The exhibition consists of four specific sites within the large site of Sinop kale: Main Street — the sounds from the city, markets and traffic; The Sabahattin Ali — sounds from the prison cell from the poet Sabahattin Ali and his poem, “Aldirma Gonul” and building ships in the shipyard; the Lonca Gate — sounds from the deconstruction of a 1000-year-old victory inscription and a modern tea house; and the North Tower — sounds from the prehistoric fishing village, wall construction, a battle site and a modern excavation.
“When an archeologist comes to a site like this, we have sounds, the subtle visual cues and we have a sense of space,” said Doonan. “We have the smell of the general environment, the soil textures, and we have all these things to react to that prompt our imagination for the past.”
The Explorers Club recognized Stone Sounds in May with a special event at their headquarters in New York with about 130 guests to honor and experience the history of Sinop.
The event also included local dishes from the town of Sinop, a string quartet and singers who performed rare Mozart pieces to represent King Mithridates VI of Pontus who was born in Sinop and made it the capital of his kingdom in 113 BC. The evening also consisted of a lecture by Doonan and the installation of Stone Sounds.
For the presentation, guests sat in a darkened room to help immerse themselves into a new time period. A projector’s spotlight would be cast onto one of the four white posters in the room and display an image of one of the four sites. The audience would then hear sounds cascade throughout the room for a limited amount of time.

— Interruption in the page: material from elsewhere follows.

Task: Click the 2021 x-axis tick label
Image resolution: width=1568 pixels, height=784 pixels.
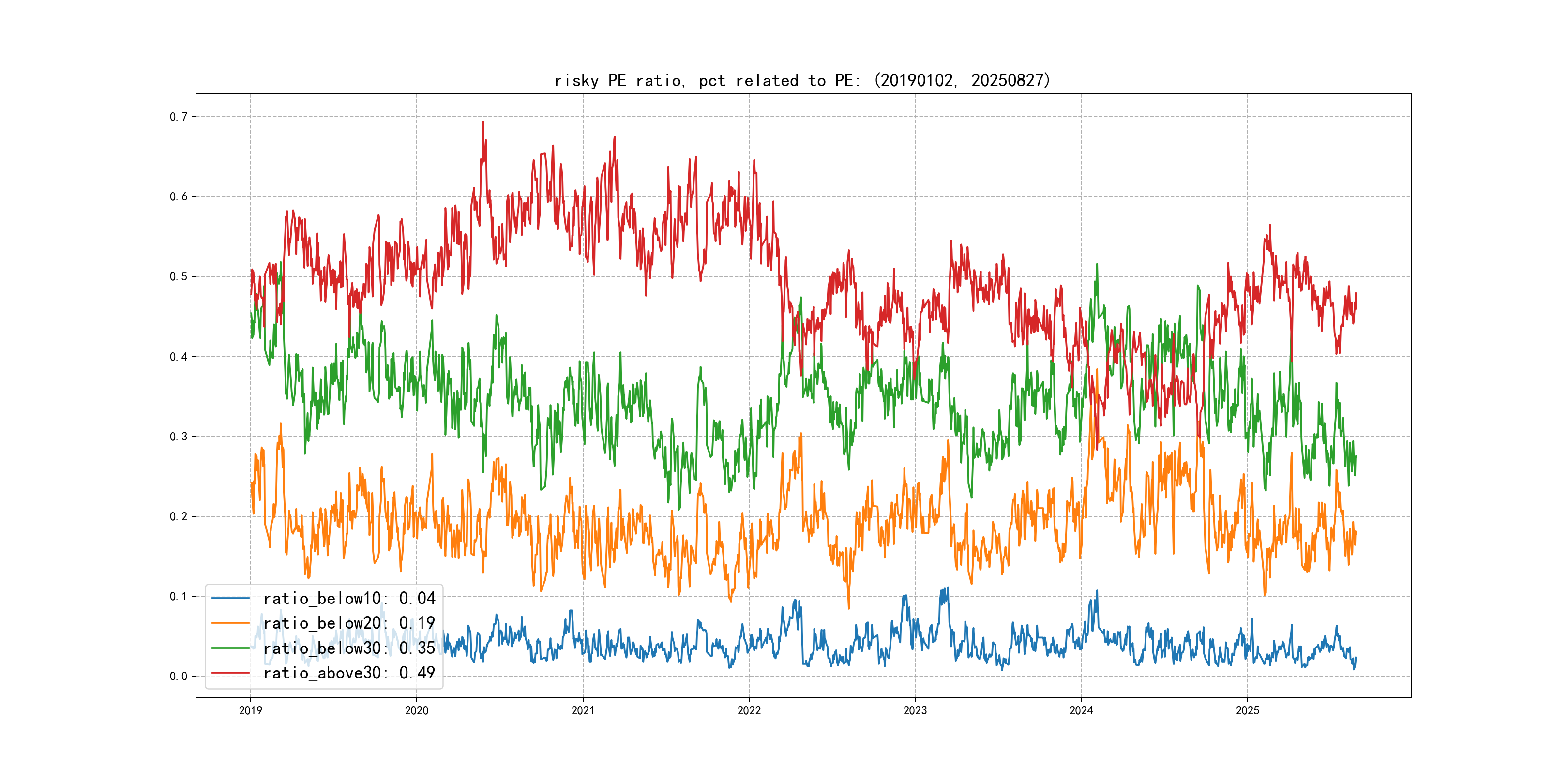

“In each place, if you used your imagination, you can imagine the different histories that happened in that place,” said Doonan. “Sound allows you to get a little closer to the experience of the place.”
According to Doonan, the average cost of a yearly excavation is $250,000. The grants and donations given by the archeological projects’ supporters fund 60 to 70 staff members and students from around the world to participate in the digs.
At the event, Doonan announced the launch of the nonprofit organization The Friends of Sinop Kale Excavations, which will help continue the funding for future digs.
“The whole point of the Friends of Sinop Kale Excavations is that we’re launching a group in the support of the excavations and the development of a rich public presentation including a site museum,” said Doonan.